Incendie criminel chez le primeur
samedi 28 février 2009
- Nantes
Des poubelles enflammées ont attaqué le store de ce commerce niché au coeur du pôle commercial. Photo Yves Monteil.
Au Breil-Malville, des poubelles ont été enflammées au pied du commerce. Le feu a été stoppé, mais pas les émanations toxiques. Le magasin ne devrait pas rouvrir avant un mois.

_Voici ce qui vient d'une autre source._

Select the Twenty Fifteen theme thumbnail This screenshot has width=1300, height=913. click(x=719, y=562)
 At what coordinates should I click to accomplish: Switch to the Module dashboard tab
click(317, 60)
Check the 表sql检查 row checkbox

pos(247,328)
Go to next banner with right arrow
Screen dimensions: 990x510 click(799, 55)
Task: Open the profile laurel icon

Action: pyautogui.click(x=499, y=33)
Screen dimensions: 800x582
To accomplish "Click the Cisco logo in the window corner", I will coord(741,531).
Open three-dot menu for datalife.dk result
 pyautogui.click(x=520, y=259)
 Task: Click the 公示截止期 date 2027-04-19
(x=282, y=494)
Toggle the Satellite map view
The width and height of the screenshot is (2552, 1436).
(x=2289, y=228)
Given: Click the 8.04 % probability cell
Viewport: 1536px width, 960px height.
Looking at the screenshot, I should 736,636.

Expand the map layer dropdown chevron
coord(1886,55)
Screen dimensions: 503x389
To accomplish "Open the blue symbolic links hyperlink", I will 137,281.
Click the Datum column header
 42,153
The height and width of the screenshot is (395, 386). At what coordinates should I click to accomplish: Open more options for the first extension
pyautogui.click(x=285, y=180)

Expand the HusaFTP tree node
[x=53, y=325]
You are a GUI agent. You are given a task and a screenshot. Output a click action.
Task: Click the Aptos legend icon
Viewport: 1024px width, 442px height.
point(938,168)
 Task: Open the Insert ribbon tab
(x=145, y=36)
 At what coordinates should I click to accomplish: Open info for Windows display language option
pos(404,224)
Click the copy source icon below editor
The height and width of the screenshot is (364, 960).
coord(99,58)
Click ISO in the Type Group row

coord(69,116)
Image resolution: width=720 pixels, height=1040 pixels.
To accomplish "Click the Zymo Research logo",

Ni fruits ni fromage frais dans son cabas aujourd'hui. Cette habitante du quartier du Breil-Malville a trouvé porte close chez son primeur hier matin. Store baissé. Noirci et gondolé. « Mais que s'est-il passé ? » demande-t-elle au couple de commerçants qui l'accueillent d'habitude, derrière leur comptoir, le sourire aux lèvres. « Ils sont allés chercher des poubelles un peu plus loin, rue des Dalhias sûrement, pour les mettre au pied de notre vitrine », répète le patron, Hervé Gendrin, qui a déjà raconté mille fois la triste histoire. Ensuite ? « On y a mis le feu... » Il était 3 h 15, dans la nuit de jeudi à vendredi. Le téléphone a sonné à 5 h.
Décontamination
Les flammes ont attaqué la vitrine. Mais le rideau de fer leur a barré la route. Le feu en est donc resté là. Pas les fumées toxiques. « Selon l'expert, les suies ont provoqué des dégâts », rapporte Hervé Gendrin. « Des émanations plastiques, toxiques et agressives nécessitent une décontamination », ajoute Christian Leclaire, le délégué du préfet, qui est venu hier matin apporter « son soutien » aux commerçants. Au final, un mois de travaux, au bas mot. Un couple et son fils se retrouvent contraints au chômage technique. Et tout un quartier est privé de primeurs.
Consternation
« C'est franchement regrettable », soupire Christian Leclaire. « C'est même dégueulasse ! », s'insurge une riveraine. Les pompiers ont limité les dégâts. Situé au milieu du pôle commercial du Breil, ouvert il y a cinq ans, le commerce a plusieurs voisins : un Marché Plus, un traiteur, un poissonnier, un pâtissier... Les flammes ne les ont pas touchés. « Ce qui est arrivé est purement gratuit », avance l'un d'eux. « Demain, ça peut très bien nous arriver à nous aussi... C'est la loterie. » Installés depuis 1964 au Breil, les Gendrin avaient investi ce magasin il y a cinq ans, et n'avaient « jamais eu de problème jusque-là ». Hervé Gendrin, son épouse Maryse et leur fils Jean-François ne s'expliquent pas ce qui est arrivé. « Ce doit être l'oeuvre de gamins », imaginent-ils. « En tout cas, on n'avait eu aucun problème particulier ces derniers temps ». Le quartier n'avait pas assisté à un tel spectacle depuis avril 2006. À l'époque, c'est le pôle médical, situé juste derrière le primeur, qui avait été enflammé.